• _AIM OF THE TASK_: Your answer must be the listing, given again word for word.

• _EXERCISE INPUT_:
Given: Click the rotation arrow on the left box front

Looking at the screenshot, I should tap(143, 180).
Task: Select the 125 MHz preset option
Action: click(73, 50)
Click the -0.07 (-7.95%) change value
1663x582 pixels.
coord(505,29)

• _ANSWER BOX_:
Given: Click the rotation arrow on the left box front

Looking at the screenshot, I should tap(143, 180).
Task: Select the 125 MHz preset option
Action: click(73, 50)
Click the -0.07 (-7.95%) change value
1663x582 pixels.
coord(505,29)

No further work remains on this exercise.